This is a jupyter notebook example of how to load, process and plot data from a microbiome experiment using Calour.
In [1]:
import calour as ca
/Users/amnon/miniconda3/envs/calour/lib/python3.5/site-packages/h5py/__init__.py:36: FutureWarning: Conversion of the second argument of issubdtype from `float` to `np.floating` is deprecated. In future, it will be treated as `np.float64 == np.dtype(float).type`.

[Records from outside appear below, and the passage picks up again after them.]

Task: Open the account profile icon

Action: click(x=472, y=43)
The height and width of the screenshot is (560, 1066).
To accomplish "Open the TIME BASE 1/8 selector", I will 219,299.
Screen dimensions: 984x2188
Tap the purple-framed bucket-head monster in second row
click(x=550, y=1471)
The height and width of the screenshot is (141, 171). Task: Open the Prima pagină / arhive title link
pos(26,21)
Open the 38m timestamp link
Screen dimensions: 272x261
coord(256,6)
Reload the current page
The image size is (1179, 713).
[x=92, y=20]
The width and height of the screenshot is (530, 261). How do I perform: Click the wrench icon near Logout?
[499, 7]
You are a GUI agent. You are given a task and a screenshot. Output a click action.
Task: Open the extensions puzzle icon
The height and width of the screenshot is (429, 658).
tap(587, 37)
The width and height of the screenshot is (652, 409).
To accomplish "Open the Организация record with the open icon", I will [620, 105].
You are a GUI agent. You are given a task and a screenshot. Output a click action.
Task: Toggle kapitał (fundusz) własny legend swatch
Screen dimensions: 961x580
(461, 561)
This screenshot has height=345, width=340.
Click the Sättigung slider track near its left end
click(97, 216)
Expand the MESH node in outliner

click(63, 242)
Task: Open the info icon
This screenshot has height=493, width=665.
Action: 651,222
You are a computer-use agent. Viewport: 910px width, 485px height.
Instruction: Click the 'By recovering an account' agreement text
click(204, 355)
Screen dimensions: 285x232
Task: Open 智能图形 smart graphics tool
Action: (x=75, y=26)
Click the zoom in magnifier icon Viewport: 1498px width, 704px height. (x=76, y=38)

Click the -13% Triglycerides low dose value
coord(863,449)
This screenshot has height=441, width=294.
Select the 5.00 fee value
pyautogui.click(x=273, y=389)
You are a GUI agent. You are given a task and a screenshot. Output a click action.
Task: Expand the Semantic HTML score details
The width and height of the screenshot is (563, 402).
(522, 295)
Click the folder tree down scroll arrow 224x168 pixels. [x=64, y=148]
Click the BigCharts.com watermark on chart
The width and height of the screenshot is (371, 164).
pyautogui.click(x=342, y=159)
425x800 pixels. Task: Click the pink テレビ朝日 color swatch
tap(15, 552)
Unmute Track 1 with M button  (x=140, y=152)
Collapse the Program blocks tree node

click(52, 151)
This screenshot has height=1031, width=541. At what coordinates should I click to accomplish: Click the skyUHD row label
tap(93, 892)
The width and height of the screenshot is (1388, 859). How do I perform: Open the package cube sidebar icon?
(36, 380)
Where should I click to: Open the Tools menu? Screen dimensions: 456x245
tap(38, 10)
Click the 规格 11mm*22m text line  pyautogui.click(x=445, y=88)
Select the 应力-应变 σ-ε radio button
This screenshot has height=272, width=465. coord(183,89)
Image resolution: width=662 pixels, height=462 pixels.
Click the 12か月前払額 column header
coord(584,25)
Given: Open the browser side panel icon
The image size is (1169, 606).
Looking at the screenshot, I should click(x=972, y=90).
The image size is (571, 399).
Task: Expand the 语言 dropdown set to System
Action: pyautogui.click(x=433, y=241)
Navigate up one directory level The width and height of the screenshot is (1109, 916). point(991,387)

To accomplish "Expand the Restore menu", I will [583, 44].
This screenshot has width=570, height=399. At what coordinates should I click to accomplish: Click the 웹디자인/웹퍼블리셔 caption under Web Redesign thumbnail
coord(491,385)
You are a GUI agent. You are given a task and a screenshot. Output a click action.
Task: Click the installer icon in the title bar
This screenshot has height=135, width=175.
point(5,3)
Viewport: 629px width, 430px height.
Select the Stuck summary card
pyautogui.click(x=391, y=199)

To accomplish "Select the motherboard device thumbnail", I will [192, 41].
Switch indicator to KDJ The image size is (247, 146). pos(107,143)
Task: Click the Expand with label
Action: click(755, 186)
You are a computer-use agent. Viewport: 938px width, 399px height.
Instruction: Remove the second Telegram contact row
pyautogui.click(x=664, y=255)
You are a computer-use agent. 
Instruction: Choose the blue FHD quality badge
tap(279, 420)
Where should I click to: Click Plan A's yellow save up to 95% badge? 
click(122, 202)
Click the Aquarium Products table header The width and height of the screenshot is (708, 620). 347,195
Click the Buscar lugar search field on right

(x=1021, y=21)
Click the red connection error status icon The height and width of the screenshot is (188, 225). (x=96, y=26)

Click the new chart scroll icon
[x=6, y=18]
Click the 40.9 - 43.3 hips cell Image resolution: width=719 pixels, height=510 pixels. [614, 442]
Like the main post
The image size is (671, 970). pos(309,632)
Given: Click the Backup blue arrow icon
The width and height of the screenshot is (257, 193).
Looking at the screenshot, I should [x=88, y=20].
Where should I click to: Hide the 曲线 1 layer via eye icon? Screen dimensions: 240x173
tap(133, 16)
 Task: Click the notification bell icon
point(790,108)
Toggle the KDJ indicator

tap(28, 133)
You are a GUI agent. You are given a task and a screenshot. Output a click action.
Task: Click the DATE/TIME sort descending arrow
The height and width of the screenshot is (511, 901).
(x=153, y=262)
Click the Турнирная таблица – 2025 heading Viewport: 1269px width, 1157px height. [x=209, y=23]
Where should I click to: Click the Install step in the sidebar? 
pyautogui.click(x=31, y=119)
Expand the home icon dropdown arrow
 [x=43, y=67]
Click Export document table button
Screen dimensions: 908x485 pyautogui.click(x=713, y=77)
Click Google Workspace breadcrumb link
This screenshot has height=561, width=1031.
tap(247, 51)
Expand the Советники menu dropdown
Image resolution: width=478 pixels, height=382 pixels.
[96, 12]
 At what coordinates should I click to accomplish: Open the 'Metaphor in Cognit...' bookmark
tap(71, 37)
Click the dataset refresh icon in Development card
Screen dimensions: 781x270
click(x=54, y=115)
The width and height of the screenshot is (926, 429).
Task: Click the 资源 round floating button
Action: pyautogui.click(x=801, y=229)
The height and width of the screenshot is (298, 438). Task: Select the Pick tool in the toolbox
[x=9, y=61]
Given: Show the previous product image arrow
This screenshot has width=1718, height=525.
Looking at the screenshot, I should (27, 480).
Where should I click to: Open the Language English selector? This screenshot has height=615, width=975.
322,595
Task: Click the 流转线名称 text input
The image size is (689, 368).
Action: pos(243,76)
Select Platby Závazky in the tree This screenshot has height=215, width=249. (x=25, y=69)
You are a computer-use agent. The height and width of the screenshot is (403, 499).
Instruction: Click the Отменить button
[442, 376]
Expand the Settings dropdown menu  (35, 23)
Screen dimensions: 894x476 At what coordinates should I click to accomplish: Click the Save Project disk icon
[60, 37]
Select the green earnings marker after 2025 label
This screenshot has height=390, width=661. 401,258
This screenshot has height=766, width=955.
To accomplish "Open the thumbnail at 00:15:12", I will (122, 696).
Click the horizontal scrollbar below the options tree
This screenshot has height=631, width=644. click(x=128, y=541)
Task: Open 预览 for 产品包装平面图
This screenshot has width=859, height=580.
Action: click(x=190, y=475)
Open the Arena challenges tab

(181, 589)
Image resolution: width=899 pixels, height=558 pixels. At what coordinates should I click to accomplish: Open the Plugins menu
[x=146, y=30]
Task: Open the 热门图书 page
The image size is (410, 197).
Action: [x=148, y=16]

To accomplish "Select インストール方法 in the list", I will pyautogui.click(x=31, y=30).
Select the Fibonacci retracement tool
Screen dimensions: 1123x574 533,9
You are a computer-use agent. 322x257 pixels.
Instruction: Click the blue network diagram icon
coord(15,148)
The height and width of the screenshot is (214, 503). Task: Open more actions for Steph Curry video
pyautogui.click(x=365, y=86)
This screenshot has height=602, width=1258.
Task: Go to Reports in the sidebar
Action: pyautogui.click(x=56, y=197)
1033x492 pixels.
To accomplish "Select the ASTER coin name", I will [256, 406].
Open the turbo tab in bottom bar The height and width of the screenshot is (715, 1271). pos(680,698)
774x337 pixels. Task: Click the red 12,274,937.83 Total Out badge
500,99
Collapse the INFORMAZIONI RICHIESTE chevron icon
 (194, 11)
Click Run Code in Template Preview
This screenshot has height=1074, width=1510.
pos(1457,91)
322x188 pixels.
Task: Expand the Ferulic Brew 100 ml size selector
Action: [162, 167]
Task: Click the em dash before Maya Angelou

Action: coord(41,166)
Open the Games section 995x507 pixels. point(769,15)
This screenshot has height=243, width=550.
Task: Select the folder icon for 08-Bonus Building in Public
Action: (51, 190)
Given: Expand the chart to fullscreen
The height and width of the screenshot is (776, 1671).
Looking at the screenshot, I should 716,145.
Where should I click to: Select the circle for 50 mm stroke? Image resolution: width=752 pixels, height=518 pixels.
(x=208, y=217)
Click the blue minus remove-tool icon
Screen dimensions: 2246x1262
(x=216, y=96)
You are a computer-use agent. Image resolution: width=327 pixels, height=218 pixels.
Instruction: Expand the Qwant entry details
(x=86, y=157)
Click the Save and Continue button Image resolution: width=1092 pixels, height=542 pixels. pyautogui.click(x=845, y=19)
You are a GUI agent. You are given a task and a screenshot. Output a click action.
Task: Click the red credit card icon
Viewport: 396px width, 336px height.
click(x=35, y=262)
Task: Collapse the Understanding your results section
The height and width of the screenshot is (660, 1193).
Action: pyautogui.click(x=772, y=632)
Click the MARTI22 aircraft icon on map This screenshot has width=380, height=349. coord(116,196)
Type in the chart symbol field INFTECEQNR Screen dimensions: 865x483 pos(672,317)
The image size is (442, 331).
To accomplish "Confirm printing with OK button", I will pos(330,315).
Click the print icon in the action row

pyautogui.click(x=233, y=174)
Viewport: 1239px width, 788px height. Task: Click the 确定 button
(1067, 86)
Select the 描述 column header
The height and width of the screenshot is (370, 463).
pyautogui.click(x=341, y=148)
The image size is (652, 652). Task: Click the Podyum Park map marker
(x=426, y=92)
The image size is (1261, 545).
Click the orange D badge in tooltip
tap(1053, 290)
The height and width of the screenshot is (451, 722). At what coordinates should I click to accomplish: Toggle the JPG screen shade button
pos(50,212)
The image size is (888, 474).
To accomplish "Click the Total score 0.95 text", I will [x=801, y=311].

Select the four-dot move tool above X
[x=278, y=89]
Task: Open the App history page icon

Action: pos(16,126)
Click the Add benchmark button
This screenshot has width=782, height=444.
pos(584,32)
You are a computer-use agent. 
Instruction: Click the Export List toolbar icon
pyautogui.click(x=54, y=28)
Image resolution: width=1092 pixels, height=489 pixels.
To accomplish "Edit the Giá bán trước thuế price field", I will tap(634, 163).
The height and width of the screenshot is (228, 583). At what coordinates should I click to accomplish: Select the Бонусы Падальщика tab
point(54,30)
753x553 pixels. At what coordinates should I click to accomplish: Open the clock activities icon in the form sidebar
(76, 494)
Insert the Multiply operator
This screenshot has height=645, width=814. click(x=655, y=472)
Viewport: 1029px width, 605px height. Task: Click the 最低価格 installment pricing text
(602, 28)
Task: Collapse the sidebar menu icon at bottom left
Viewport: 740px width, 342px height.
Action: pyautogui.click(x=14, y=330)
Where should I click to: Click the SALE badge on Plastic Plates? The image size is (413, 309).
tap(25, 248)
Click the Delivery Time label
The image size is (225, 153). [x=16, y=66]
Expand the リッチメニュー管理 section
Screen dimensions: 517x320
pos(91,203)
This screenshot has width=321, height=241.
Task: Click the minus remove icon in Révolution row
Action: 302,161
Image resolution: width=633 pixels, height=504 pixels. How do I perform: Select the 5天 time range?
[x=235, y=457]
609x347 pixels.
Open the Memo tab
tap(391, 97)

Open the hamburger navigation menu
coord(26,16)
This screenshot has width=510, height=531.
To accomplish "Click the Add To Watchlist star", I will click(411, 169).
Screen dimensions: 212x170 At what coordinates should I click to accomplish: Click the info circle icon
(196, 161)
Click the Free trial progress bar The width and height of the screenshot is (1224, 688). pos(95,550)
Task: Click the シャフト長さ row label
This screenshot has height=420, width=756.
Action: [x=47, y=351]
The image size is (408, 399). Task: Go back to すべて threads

from ._conv import register_converters as _register_converters
can use:
The Calour default is warning (21)
In [2]:
ca.set_log_level(11)
In [3]:
%matplotlib notebook
For an amplicon experiment we use ca.read_amplicon()
First parameter is the location+name of the biom table file (can be hdf5/json/txt biom table - see here for details)
Second (optional) parameter is the sample mapping file locaion+name. First column should be the sample id (identical to the sample ids in the biom table). Rest of the column are information fields about each sample.
normalize=XXX : tells calour to rescale each sample to XXX reads (by dividing each feature frequency by the total number of reads in the sample and multiplying by XXX). Alternatively, can use normalize=None to skip normalization (i.e. in the case the biom table is already rarified)
min_reads=XXX : throw away samples with less than min_reads total (before normalization). Useful to get rid of samples with small number of reads. Can use min_reads=None to keep all samples.
See here for all possible parameters for read_amplicon()
We will use the data from:
Giloteaux, L., Goodrich, J.K., Walters, W.A., Levine, S.M., Ley, R.E. and Hanson, M.R., 2016.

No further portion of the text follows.